(TEXTO PROPORCIONADO):
============
Los servicios de protocolo han acordado un escenario apabullante, empalagoso, y el encuentro de don Sánchez y doña Ayuso se ha expuesto en un marco de cumbre internacional. Podemos imaginar los ladridos que se hubieran oído si la profusa bandera que acompañaba con igual rango a la rojigualda hubiera sido la ikurriña o la senyera y no la novedosa y para la mayor parte de los peninsulares desconocida estrellada madrileña. Así, pues, Madrid adquiere rango distintivo en la nación de naciones, con un atributo singular, que ninguna otra comunidad posee: representa a España, o mejor, contiene a España. Ser español es ser madrileño. Entre los españoles que no quieren serlo, los que no se reconocen como tales y los que lo son en grado superlativo, la talla media de españolidad está quedando para los gilipollas. La explosiva mezcla de pandemia y competencias autonómicas en sanidad ha hecho visible el mosaico patrio, y ha puesto a las teselas a competir en un juego siniestro en el que puntúan, negativamente, contagios y muertos, una carrera en la que Madrid va a la cabeza porque tiene al frente a una necia de campeonato. Diríase que esta siniestra olimpiada podría atajarse con competencia técnica, colaboración política, más recursos económicos y disciplina cívica, toda vez que el procedimiento ya está diseñado y es universal, pero para qué meterse en jardines si se puede organizar un buen festival de banderas que lo cubra todo.
============
(DATOS A EXAMINAR):
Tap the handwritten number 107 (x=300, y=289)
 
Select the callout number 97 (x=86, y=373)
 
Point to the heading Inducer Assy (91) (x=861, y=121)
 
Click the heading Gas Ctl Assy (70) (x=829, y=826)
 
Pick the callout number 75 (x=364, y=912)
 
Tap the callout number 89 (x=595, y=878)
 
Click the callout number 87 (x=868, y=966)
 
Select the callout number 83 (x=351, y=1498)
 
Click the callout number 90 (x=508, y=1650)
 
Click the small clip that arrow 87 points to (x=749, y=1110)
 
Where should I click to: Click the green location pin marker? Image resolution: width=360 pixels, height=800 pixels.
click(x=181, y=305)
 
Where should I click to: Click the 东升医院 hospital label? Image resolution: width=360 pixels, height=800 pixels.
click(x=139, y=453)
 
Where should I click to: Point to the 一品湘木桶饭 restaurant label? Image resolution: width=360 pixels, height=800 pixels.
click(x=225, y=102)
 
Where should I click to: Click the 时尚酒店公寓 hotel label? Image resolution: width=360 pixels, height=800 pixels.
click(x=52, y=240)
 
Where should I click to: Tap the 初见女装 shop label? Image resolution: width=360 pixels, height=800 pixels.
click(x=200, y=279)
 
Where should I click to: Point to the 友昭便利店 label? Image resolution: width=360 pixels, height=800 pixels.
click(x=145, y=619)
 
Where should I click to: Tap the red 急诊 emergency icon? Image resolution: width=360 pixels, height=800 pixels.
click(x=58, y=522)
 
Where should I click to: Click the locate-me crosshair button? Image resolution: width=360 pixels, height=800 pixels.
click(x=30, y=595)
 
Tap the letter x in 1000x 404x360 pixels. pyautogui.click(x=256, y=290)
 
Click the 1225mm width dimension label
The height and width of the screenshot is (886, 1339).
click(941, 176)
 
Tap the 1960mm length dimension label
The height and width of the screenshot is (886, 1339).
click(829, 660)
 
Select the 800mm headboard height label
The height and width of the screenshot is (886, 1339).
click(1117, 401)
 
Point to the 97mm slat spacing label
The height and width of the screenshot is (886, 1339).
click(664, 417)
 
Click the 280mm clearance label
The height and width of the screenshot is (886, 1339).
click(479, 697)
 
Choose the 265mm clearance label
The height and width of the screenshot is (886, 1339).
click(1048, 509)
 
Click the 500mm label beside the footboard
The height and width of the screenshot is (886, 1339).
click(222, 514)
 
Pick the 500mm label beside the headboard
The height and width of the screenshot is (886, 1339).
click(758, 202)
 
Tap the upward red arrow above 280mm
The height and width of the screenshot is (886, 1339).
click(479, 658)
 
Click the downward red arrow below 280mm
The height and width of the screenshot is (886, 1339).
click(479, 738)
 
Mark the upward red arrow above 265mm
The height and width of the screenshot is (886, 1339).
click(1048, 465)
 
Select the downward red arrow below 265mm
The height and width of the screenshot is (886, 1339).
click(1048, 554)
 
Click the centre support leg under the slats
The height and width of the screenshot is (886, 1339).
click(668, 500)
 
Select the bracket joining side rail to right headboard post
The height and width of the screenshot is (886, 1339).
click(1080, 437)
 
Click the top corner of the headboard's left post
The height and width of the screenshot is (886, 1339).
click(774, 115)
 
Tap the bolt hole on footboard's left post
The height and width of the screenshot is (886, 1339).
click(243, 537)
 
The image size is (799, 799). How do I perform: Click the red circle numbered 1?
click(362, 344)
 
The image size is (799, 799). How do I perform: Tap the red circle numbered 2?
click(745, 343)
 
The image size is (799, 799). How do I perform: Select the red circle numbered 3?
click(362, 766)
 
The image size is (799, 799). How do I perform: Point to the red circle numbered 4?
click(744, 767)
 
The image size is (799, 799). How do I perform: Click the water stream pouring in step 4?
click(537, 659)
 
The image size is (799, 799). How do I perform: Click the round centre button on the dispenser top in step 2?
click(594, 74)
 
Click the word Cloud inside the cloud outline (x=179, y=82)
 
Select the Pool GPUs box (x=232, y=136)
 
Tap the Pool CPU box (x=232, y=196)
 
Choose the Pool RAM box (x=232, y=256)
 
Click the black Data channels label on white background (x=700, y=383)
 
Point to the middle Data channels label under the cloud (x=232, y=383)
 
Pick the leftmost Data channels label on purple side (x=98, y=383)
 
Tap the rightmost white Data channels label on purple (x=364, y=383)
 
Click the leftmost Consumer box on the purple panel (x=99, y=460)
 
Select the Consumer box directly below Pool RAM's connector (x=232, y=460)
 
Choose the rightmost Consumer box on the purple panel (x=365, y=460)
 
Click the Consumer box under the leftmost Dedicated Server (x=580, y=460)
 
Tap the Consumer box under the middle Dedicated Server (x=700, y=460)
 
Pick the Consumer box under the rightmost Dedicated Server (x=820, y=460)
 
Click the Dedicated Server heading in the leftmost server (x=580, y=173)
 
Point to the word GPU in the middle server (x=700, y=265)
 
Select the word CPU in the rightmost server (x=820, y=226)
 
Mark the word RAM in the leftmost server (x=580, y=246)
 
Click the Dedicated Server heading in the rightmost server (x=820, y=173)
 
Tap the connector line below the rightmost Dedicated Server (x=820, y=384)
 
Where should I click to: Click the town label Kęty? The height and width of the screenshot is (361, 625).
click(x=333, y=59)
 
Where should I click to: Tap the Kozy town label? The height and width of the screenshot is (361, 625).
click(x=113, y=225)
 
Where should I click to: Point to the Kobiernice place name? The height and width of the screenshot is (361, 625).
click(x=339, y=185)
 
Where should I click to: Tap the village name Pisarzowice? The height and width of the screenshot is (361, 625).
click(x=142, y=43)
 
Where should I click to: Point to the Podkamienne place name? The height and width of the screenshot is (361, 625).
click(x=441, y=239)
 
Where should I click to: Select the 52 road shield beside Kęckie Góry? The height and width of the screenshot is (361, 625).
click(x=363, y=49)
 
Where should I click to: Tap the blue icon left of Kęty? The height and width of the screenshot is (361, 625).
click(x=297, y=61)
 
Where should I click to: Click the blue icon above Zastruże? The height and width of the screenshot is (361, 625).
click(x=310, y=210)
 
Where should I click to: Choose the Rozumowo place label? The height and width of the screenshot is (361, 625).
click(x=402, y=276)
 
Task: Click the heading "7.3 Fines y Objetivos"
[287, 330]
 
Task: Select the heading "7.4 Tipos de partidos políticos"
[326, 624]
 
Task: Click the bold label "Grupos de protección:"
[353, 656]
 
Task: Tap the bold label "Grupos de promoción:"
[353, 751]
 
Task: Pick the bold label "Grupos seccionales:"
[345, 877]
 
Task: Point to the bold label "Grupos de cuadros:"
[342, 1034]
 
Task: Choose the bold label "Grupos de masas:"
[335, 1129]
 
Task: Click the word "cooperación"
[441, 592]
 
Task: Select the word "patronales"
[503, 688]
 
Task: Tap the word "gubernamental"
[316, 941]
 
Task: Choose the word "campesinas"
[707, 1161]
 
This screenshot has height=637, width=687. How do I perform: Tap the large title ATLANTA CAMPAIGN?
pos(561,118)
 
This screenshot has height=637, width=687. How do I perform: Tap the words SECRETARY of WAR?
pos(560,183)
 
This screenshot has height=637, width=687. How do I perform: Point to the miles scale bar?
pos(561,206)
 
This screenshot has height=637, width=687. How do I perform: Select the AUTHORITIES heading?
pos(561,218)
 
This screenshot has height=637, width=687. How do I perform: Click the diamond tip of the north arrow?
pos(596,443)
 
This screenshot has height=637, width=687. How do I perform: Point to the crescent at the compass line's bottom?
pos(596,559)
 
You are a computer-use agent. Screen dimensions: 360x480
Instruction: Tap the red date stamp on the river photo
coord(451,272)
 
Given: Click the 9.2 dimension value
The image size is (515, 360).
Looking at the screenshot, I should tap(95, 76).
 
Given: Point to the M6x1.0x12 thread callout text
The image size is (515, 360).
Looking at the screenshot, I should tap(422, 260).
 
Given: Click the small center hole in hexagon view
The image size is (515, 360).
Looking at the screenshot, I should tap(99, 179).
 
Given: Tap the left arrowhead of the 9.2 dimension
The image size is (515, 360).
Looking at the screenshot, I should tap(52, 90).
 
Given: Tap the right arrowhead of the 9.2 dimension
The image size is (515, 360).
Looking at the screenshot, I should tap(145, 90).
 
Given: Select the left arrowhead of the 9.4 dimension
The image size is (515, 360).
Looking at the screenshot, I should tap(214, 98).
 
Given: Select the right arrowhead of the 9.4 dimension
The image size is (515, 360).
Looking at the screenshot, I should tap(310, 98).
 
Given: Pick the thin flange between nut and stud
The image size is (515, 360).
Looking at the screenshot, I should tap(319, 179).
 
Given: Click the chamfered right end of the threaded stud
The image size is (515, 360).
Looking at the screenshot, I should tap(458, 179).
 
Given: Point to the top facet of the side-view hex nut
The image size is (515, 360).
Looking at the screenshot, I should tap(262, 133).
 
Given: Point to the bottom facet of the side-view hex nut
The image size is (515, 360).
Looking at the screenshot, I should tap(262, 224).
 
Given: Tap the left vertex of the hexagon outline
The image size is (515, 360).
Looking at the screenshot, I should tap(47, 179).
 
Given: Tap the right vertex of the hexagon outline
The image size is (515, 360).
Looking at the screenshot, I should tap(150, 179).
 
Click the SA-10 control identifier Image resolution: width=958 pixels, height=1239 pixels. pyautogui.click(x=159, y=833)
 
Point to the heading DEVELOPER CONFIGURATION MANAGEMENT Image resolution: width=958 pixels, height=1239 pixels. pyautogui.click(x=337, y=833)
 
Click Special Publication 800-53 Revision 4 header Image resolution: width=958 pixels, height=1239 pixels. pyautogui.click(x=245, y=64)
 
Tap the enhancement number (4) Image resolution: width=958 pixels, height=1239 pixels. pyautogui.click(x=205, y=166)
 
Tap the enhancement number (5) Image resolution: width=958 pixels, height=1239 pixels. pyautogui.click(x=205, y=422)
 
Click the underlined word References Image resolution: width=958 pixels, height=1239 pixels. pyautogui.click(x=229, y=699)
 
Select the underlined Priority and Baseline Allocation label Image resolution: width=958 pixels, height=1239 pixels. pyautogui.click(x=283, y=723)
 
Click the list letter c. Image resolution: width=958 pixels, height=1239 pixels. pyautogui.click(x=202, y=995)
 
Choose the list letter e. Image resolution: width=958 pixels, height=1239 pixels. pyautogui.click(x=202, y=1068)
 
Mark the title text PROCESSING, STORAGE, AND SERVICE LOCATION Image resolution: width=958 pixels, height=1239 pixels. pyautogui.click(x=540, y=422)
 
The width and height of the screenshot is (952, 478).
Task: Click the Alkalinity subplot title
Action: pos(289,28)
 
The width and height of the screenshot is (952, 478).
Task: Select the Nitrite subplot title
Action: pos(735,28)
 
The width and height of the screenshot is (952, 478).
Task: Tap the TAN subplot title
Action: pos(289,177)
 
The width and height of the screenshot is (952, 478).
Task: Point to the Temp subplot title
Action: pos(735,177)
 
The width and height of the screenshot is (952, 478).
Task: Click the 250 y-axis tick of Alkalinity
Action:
============
(QUÉ SE PIDE):
1. Responde según el texto proporcionado:
(a) ¿Qué bandera acompañaba con igual rango a la rojigualda en el encuentro?
(b) ¿Qué dos elementos forman la "explosiva mezcla" que ha hecho visible el mosaico patrio?
(c) ¿Qué puntúa negativamente en el juego siniestro en el que compiten las teselas?
2. Pasa al inglés esta oración del texto proporcionado: "Así, pues, Madrid adquiere rango distintivo en la nación de naciones, con un atributo singular, que ninguna otra comunidad posee: representa a España, o mejor, contiene a España."
3. Enumera todas las banderas que se nombran en el texto proporcionado.
Los datos son un material independiente del texto.

(RESPUESTAS DEL EJERCICIO):
1.
(a) La estrellada madrileña.
(b) La pandemia y las competencias autonómicas en sanidad.
(c) Los contagios y los muertos.

2. Thus, then, Madrid acquires a distinctive rank in the nation of nations, with a unique attribute that no other community possesses: it represents Spain, or rather, it contains Spain.

3. La rojigualda, la ikurriña, la senyera y la estrellada madrileña.